Nice post. I have been playing with your impl to approximate the normalized sinc function. I am breaking the intervals at the zeros, seems to be the best approach. Thanks for the work, it's been educational/helpful!
aren't the numbers 6e-10, 2e-14, 1e-19 very small? what am I missing here?
Wrong comparison!!!
Your first example is: with 6 coefficients a1 to a6, the Taylor series gets you worse error at the ends, worse by a factor of 10,000. In other words, you're choosing the number of coefficients and comparing the worst-case errors.
Cool.
What you SHOULD be comparing is: given a target worst-case error (e.g. 6.0E-10), how many coefficients are needed for each of the two methods (Taylor v. minimax)?
I assume the number of coefficients gives a pretty strong indication of the execution time. In other words, you should not be giving the computer a time limit and asking what it can do; you should be giving it a worst tolerable error and asking how long it will take.
It's also worth noting that, in specifying the interval of interest, you'd better not try to use the resulting minimax polynomial outside that interval, because the polynomial shoots off like crazy. The higher the order, the more quickly it shoots off. It's worth making that explicit because it's not obvious from your graph of minimax error.

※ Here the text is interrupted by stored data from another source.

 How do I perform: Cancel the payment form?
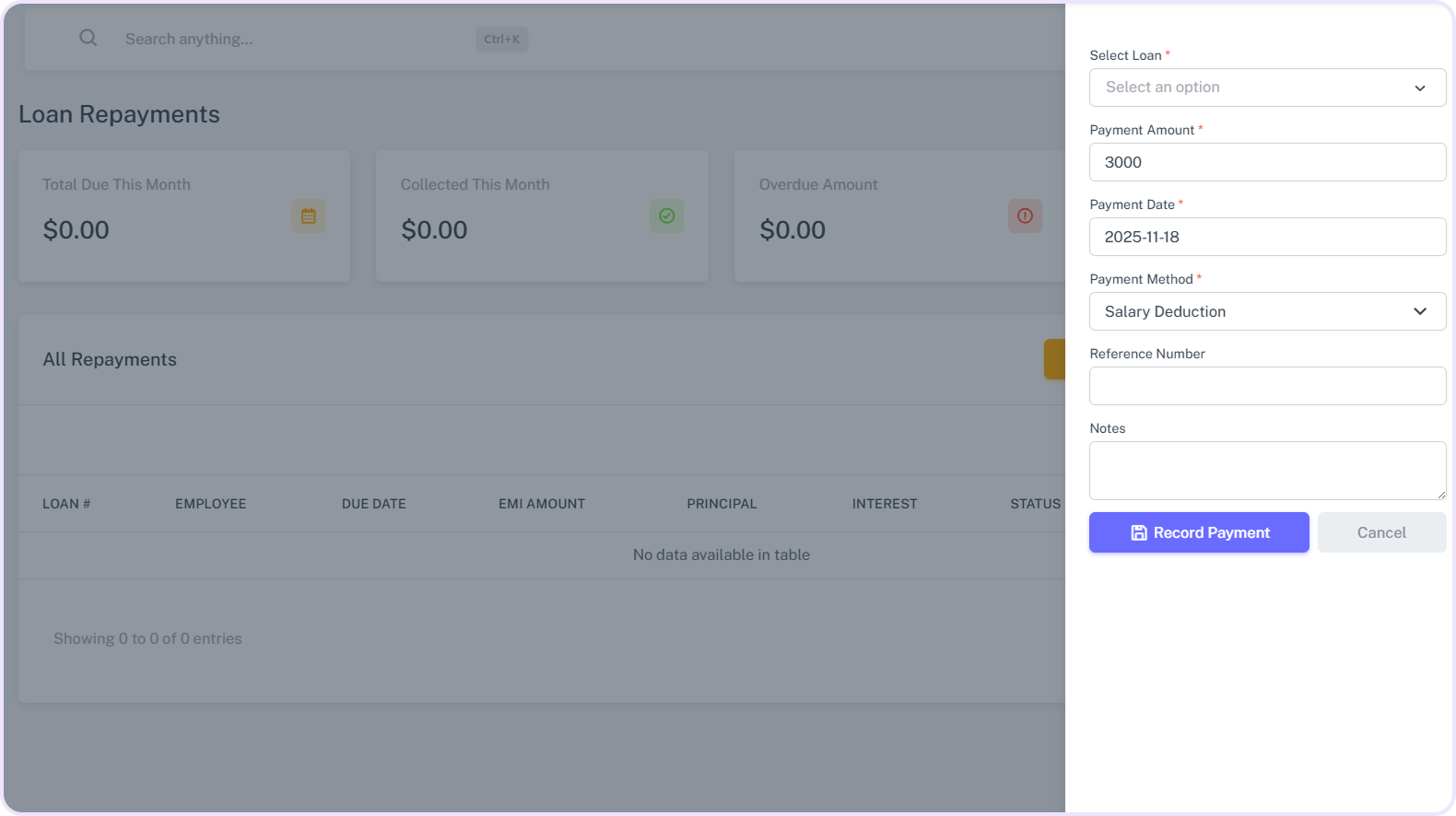coord(1380,532)
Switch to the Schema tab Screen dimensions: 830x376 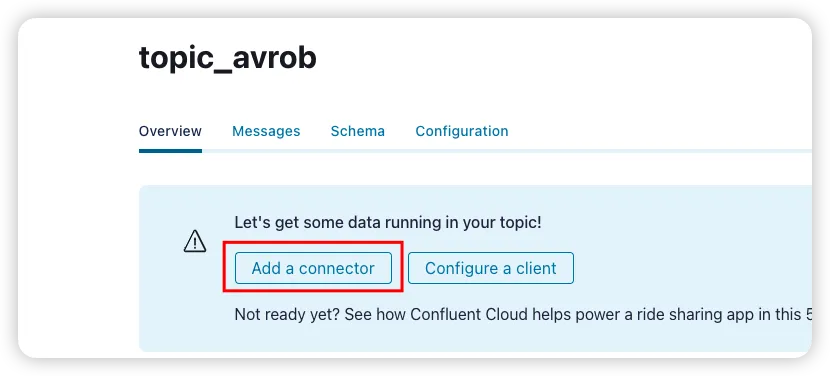[x=358, y=131]
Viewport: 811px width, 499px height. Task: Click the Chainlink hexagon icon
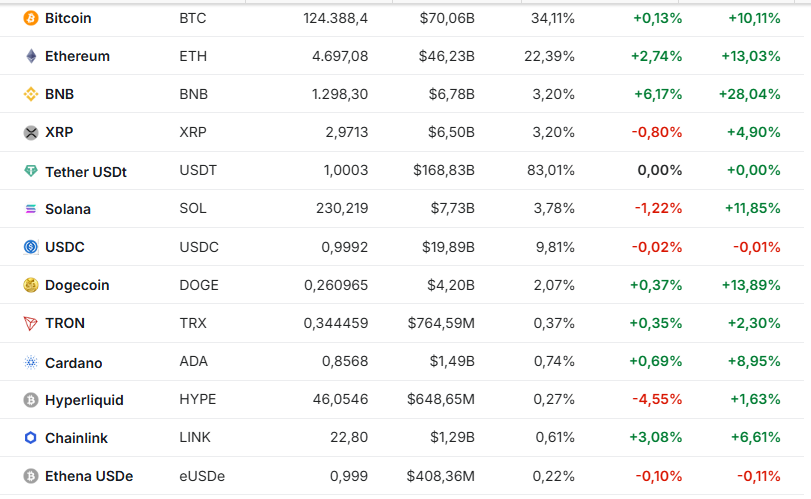(x=30, y=438)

In this case of sine and cosine, I have found substantially reduced computation time with the following recipe:
sin 2x = 2 sinx.cosx and cos 2x = 1 - 2(sinx)^{2 }
The above formula for cos2x is better from an error-propagation point of view than cos 2x = -1 + 2.(cosx)^{2 }
By optimising the size of the initial power series v. the number of halvings/doublings, you get more accuracy with less computation. That's because you have two processes here (doubling/halving and power series) letting you choose how much work to perform in each, instead of only one process (power series). That gives you freedom to find the right balance which gets the smallest error for any quantity of computational work.
For small required accuracies (10 decimal digits) there's not much in it, but when you get to larger numbers of digits, this method gets far more powerful. The general trend is that the amount of computation required (i.e. number of multiplies) is proportional to the square root of the number of digits required.
None of the above prevents you reducing the angle to the 0 - 45 degrees range (or the equivalent in radians) and of course you'd need an accurate value of pi for that.